Tuesday, September 10, 2024

Sergio Donati: the art of storytelling

Snaporaz

By David Pulici

August 26, 2024

In September 2007, at the Venice Film Festival, as part of a retrospective on the Italian Western, which was to be blessed with Tarantino's chrism – which, however, broke down – I had the good fortune to carry out a long interview with Sergio Donati, who passed away last August 13. Sergio Donati, a screenwriter whose surname, often, if not always, was associated in hendiades with that of Luciano Vincenzoni: Donati & Vincenzoni. This time, however, Sergio was traveling alone, and he had a great desire to tell his story. He had the desire and the skills, because he was a fantastic storyteller, as well as in cinema just as much in life: one of those who, speaking, ipso facto script.
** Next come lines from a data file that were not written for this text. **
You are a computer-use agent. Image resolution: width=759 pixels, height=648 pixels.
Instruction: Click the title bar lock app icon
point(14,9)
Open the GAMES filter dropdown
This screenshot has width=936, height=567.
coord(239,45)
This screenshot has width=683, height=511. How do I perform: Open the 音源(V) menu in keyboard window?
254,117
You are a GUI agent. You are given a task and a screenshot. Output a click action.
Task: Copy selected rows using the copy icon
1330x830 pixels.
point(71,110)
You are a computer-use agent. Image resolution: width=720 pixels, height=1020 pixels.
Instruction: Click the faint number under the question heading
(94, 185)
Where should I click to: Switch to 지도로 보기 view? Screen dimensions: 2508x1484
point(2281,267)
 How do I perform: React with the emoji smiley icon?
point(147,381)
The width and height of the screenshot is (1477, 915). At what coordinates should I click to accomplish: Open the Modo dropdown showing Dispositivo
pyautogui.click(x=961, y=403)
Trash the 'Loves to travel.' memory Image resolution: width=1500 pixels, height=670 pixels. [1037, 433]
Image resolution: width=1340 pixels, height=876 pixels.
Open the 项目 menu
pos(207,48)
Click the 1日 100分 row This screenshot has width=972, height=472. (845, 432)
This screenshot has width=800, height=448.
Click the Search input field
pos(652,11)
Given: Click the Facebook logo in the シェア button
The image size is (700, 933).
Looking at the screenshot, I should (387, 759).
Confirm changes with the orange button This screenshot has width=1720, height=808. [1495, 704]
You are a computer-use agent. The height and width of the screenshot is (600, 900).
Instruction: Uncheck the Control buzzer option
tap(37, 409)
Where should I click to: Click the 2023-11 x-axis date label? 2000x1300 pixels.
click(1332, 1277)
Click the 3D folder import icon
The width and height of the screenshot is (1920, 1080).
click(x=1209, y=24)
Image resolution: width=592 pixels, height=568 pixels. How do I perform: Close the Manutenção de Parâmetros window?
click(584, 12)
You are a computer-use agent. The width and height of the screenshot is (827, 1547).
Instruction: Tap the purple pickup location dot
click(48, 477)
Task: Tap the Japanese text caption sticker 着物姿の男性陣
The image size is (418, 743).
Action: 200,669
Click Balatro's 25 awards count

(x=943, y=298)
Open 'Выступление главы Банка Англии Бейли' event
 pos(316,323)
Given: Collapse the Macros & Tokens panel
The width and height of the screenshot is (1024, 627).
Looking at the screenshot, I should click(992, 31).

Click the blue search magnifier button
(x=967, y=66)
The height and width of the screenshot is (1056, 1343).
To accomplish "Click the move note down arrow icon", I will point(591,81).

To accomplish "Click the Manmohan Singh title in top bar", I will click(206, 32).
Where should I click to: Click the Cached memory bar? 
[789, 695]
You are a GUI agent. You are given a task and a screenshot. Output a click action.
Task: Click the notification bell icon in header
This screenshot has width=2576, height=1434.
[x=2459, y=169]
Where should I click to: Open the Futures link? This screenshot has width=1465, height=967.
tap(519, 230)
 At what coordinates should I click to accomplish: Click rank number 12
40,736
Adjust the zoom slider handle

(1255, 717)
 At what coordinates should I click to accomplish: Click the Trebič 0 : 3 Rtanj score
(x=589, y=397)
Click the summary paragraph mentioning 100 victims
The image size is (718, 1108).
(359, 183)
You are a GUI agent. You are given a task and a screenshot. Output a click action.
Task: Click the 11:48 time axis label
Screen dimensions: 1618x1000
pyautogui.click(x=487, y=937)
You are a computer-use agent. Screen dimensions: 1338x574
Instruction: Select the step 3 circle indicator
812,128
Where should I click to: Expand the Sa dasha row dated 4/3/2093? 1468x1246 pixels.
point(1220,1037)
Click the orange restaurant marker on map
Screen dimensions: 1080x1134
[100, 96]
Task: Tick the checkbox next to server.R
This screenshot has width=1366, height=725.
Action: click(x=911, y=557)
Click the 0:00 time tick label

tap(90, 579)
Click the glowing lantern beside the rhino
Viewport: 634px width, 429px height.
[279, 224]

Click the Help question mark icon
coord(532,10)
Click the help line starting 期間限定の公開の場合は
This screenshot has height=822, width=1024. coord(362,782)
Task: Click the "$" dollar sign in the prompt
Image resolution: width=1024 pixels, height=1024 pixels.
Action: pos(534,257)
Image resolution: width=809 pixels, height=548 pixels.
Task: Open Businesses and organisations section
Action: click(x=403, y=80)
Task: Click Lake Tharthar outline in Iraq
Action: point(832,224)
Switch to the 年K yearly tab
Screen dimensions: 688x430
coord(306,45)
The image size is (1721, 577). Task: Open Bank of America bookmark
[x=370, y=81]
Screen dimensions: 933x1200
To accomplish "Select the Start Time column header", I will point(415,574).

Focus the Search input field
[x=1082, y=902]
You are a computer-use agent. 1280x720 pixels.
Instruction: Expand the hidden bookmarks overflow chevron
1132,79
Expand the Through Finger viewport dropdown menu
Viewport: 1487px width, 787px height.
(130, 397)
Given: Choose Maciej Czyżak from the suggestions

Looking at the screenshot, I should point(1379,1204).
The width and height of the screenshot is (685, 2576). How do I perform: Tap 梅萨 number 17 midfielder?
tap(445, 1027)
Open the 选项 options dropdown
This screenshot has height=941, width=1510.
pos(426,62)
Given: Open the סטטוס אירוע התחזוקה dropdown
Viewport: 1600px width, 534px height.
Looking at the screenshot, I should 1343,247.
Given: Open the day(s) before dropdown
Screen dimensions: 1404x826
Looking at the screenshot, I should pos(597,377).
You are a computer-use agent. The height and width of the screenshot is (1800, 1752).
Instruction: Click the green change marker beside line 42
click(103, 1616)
I asked him four or five questions. Feedings, cues, pulls, hook throws, but so, after which it was the one man show, to hold court for over three hours, with a speech at the same time calm, controlled, but funny, ironic and flamboyant. That day Donati presented himself with a cadeau: the screenplay that he had recently digitized, from the original, of Once Upon a Time in the West. I don't remember if he was also generous with that delightful memoir of his entitled Once Upon a Time in the West (but I was there too) – I don't think so, because it should have been released after 2007, by Omero. The bulk of the stories that Donati told me focused on Sergio Leone, on his relationship with the man, brilliant, controversial, changeable, now and always a great director and just as great an "asshole" (to be understood with the Roman good-naturedness of the definition, as it sounded in Donati's mouth). Sergio put his talent, first as a "nigger", then finally "credited", at the service of those films that were entitled For a Few Dollars More, The Good, the Bad and the Ugly, Once Upon a Time in the West and Down the Head (Down with the Head, Asshole! to quote it as it was originally conceived). But Donati, in the rest of his life, would write just under eighty films, of all kinds, of each of which it was electrifying to hear him bear witness, since, as I have already said, in his words the man was a screenwriter and the screenwriter was a man.